Tribune. Le 25 juillet, le président tunisien, Kaïs Saïed, annonçait le gel des activités du Parlement, la levée de l’immunité parlementaire, et démettait de leurs fonctions le directeur de cabinet du chef du gouvernement, le secrétaire général du gouvernement et tous les ministres attachés à la présidence du gouvernement. Il interdisait également l’accès au siège du gouvernement, fonctionnaires compris.
Le 24 août, Kaïs Saïed a prolongé la suspension du Parlement. Le 22 septembre, par le biais d’un décret, il s’est arrogé les pleins pouvoirs, en dehors de toute légalité. Symbole du coup de force, l’armée a pris place devant le Parlement, le palais présidentiel de Carthage et le palais du gouvernement, pour mieux contenir les ambitions contestataires. La Tunisie, berceau du « printemps arabe », est ainsi en proie à une captation du pouvoir, au service d’une politique réactionnaire, qui appelle une réaction énergique de la communauté internationale. La nomination, le 29 septembre, de Najla Bouden au poste de première ministre, avec un champ de compétences réduit, ne rompt pas avec la dérive autocratique du régime dont elle est, au contraire, le prolongement.

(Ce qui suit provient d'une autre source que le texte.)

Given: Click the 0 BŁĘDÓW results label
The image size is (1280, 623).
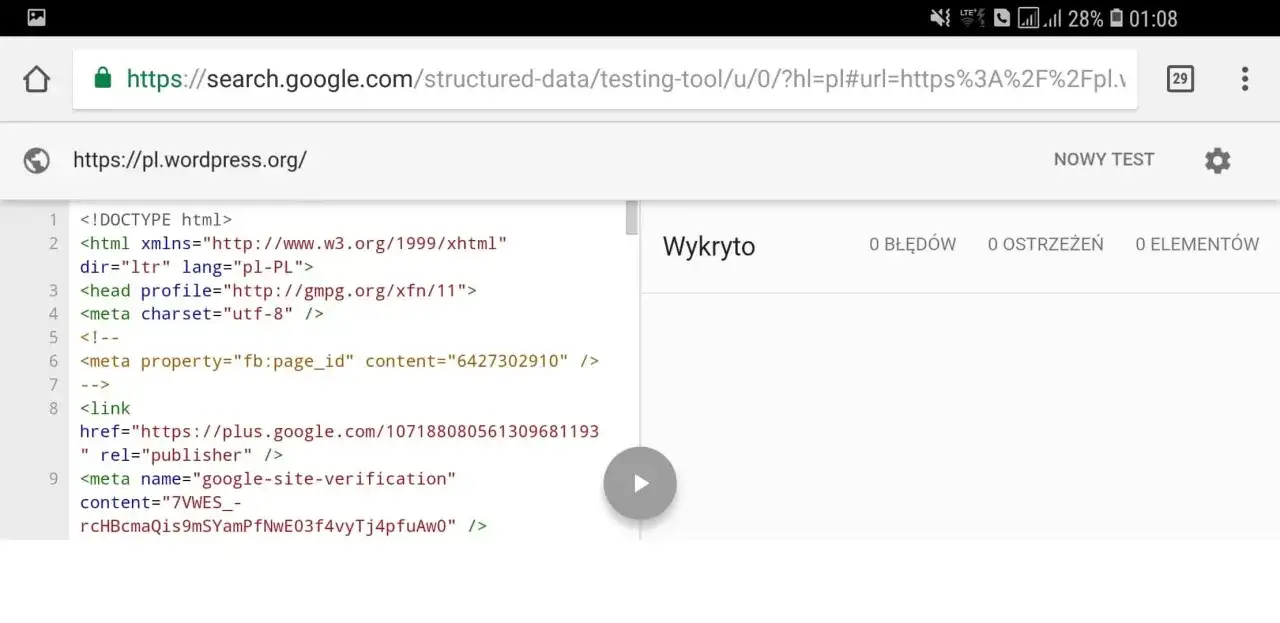Looking at the screenshot, I should (x=912, y=243).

Rétablissement d’une justice d’exception
Par une interprétation qui lui est propre, le président tunisien s’est réfugié derrière l’article 80 de la Constitution permettant d’imposer un état d’exception, en cas de « péril imminent ». De nombreux constitutionnalistes s’accordent cependant à dire que rien ne justifie un tel accaparement du pouvoir et une telle mise à l’écart des parlementaires, pourtant démocratiquement élus. Ils dénoncent une interprétation délibérément faussée de la norme suprême.
« Les mesures employées promettent désormais le retour à une forme d’âge de pierre intellectuel, rompant avec les idéaux portés par la révolution de 2011 »

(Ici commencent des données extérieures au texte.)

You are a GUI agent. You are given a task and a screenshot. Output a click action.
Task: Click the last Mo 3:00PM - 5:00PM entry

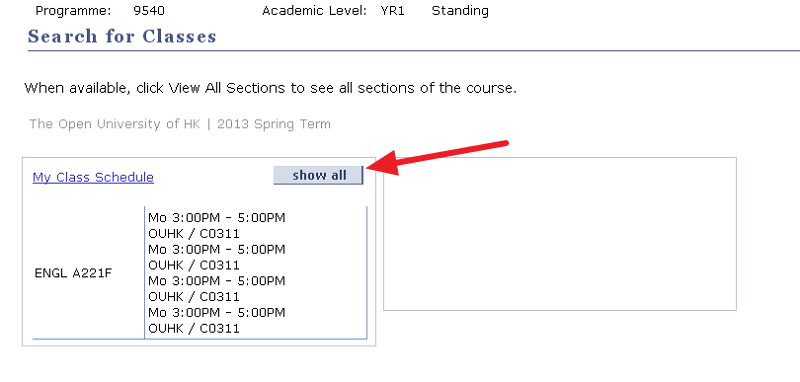(217, 312)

Ce véritable putsch, à la faveur d’une intervention militaire, s’est accompagné de mesures censées éradiquer la corruption. L’opération « mains propres » du chef de l’Etat s’est ainsi concrétisée par des arrestations de députés, des assignations à résidence, des interdictions de sortie du territoire, notamment sur le fondement de la « procédure S17 » [fichage instauré au nom de la lutte antiterroriste].
Cas emblématique, l’ancien président de l’Instance nationale de lutte contre la corruption (Inlucc) Chawki Tabib, engagé dans la défense des droits humains, a ainsi fait l’objet d’une mesure d’assignation à résidence. Dans le même temps, le président tunisien rétablit progressivement une justice d’exception avec la résurgence du tribunal militaire, neutralisant toute justice indépendante. Les intellectuels, défenseurs des droits humains ou avocats qui ont eu le malheur d’émettre un doute sur les intentions du président tunisien ont été la cible d’une mise à l’index, dont les réseaux sociaux sont notamment le terrain, dans un contexte de persécutions.